Exercise input:
━━━━━━━━━━
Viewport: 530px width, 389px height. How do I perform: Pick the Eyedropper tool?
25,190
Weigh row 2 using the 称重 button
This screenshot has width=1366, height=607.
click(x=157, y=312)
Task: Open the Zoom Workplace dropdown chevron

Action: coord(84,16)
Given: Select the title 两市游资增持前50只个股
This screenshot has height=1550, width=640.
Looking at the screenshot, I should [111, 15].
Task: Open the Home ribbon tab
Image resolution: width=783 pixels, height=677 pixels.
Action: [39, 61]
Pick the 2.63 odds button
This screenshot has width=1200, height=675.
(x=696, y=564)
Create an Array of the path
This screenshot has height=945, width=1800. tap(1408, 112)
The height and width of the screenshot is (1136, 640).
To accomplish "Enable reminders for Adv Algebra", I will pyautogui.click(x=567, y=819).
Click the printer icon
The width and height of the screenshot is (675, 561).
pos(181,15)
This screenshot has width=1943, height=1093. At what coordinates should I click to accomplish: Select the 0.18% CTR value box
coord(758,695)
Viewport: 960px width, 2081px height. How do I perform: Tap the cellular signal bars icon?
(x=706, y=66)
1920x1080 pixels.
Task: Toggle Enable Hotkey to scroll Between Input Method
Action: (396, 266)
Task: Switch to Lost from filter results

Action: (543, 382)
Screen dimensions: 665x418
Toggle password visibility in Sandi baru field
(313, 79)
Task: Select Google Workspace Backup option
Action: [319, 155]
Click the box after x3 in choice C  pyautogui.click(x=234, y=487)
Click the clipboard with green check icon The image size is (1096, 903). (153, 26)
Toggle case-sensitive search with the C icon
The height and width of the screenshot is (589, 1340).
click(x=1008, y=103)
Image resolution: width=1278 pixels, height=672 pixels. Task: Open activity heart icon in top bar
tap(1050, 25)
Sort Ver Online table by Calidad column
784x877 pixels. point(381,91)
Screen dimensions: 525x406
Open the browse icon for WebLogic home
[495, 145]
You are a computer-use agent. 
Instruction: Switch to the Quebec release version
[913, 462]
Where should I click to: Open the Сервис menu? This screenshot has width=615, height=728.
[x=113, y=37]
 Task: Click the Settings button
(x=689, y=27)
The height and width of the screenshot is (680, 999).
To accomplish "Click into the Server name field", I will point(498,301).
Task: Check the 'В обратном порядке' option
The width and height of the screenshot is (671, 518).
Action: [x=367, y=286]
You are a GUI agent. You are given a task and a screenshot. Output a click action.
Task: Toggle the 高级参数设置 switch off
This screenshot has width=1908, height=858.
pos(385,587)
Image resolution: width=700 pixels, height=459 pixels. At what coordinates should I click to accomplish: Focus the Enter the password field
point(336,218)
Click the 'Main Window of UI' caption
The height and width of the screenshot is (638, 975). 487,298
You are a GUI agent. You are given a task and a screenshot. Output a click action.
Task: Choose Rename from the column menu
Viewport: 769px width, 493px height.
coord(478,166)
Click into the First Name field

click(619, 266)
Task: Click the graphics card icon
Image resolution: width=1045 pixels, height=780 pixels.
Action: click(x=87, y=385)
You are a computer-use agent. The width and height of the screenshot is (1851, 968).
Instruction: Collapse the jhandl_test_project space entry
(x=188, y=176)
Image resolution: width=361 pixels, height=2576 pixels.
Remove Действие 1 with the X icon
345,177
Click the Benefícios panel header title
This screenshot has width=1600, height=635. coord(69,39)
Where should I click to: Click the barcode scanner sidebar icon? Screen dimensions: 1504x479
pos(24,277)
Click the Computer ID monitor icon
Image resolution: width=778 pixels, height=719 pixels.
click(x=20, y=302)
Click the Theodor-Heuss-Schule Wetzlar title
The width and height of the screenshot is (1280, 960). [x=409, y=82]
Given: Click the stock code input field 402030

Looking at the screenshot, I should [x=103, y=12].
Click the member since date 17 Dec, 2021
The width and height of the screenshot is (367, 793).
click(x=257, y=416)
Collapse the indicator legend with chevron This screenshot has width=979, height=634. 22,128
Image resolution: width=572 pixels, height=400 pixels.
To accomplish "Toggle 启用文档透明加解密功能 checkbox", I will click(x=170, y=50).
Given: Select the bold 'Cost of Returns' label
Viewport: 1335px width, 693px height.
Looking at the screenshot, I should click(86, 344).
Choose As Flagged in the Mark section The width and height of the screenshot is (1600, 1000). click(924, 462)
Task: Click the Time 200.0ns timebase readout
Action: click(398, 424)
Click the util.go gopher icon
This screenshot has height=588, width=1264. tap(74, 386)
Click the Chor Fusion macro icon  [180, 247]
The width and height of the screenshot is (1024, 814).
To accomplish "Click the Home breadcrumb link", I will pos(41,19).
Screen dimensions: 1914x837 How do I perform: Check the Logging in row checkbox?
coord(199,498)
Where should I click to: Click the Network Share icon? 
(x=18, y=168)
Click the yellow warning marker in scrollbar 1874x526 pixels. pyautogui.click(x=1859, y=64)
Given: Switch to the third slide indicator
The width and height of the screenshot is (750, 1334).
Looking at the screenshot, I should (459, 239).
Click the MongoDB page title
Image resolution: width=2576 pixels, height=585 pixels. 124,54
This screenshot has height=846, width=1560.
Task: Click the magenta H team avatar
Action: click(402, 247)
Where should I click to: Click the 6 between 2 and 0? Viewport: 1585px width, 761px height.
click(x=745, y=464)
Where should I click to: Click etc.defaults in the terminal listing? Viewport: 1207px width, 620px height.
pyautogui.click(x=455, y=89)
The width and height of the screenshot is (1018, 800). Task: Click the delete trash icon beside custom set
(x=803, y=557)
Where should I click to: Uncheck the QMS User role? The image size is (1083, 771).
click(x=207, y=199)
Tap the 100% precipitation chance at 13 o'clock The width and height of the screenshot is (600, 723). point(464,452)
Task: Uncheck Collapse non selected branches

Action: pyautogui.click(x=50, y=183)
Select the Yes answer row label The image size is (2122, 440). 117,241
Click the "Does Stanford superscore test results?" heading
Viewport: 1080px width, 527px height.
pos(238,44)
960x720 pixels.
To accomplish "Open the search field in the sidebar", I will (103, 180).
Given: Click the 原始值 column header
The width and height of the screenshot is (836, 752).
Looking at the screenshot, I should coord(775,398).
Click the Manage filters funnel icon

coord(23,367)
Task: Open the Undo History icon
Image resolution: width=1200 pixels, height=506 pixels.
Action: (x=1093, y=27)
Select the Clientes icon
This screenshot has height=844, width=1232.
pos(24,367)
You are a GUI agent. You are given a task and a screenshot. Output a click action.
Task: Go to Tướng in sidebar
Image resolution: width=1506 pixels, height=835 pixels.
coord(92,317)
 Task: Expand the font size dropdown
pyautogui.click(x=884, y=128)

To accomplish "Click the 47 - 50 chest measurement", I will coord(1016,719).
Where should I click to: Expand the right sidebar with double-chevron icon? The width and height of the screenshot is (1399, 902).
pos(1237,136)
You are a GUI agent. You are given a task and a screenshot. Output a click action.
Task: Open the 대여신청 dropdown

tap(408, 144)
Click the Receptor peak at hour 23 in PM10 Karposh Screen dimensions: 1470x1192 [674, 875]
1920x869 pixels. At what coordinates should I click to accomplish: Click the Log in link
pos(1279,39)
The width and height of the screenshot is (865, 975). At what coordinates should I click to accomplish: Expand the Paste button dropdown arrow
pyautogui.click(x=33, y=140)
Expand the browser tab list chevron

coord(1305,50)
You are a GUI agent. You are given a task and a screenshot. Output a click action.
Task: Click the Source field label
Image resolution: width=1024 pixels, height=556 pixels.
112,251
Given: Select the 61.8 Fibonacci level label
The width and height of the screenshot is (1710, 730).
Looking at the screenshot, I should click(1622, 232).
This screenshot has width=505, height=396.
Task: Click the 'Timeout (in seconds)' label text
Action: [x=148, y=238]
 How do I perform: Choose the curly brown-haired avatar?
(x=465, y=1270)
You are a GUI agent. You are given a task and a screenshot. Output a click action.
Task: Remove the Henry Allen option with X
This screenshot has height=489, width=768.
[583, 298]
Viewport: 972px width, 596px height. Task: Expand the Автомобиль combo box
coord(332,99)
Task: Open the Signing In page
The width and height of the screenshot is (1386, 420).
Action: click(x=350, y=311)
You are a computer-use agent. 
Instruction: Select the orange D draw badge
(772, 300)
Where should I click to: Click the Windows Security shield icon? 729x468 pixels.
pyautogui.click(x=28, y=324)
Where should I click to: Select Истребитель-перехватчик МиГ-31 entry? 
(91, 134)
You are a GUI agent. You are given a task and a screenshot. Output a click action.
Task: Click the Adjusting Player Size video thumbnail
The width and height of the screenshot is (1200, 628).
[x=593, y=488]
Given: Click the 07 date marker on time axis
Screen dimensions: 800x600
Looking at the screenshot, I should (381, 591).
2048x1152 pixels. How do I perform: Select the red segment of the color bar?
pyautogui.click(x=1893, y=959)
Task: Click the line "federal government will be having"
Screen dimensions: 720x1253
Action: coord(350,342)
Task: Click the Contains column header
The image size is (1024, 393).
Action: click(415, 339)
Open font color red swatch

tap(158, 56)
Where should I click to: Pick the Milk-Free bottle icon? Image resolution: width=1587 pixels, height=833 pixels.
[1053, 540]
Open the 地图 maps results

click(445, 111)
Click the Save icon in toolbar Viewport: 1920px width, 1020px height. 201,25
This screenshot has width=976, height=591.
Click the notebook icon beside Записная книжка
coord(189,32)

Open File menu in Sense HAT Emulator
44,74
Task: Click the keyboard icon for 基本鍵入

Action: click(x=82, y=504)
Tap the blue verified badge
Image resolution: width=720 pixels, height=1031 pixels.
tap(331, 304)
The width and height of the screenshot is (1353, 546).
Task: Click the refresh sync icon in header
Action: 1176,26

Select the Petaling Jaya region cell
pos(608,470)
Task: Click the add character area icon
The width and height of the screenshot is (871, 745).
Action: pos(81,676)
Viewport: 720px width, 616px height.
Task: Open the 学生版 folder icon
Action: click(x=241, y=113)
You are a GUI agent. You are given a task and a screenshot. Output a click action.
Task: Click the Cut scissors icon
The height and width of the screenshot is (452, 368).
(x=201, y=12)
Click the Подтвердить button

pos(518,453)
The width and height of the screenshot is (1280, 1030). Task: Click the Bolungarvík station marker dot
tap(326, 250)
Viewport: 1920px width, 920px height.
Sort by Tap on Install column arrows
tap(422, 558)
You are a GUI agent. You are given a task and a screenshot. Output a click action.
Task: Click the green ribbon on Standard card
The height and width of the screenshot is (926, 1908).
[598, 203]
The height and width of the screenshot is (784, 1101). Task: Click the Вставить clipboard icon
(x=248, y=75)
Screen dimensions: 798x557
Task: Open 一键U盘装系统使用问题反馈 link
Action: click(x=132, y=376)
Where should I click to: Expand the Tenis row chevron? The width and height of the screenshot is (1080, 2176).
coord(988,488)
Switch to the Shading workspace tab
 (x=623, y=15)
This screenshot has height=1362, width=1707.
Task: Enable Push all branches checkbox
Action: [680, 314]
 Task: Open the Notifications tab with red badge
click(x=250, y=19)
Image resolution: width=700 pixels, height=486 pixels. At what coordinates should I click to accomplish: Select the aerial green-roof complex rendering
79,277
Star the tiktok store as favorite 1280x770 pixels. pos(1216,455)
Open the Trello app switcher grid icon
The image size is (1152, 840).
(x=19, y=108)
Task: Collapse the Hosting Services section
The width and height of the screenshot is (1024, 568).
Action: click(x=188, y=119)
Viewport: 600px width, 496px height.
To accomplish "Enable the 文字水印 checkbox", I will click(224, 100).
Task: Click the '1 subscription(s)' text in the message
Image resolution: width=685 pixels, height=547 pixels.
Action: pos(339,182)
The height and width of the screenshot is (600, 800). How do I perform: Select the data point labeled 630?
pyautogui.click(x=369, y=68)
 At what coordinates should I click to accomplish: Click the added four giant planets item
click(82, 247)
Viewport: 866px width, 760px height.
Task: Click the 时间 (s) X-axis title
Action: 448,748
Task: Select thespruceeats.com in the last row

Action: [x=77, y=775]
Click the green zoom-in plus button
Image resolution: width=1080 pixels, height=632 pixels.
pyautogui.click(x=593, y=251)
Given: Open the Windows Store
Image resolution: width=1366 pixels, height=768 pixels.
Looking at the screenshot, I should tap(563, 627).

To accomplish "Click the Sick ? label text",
━━━━━━━━━━
Brief: Take the lines above from the one containing "This screenshot has width=1908, height=858." to the one containing "Task: Click the graphics card icon" and retype them exactly, both ends included, with nothing added.

Output for this exercise:
This screenshot has width=1908, height=858.
pos(385,587)
Image resolution: width=700 pixels, height=459 pixels. At what coordinates should I click to accomplish: Focus the Enter the password field
point(336,218)
Click the 'Main Window of UI' caption
The height and width of the screenshot is (638, 975). 487,298
You are a GUI agent. You are given a task and a screenshot. Output a click action.
Task: Choose Rename from the column menu
Viewport: 769px width, 493px height.
coord(478,166)
Click into the First Name field

click(619, 266)
Task: Click the graphics card icon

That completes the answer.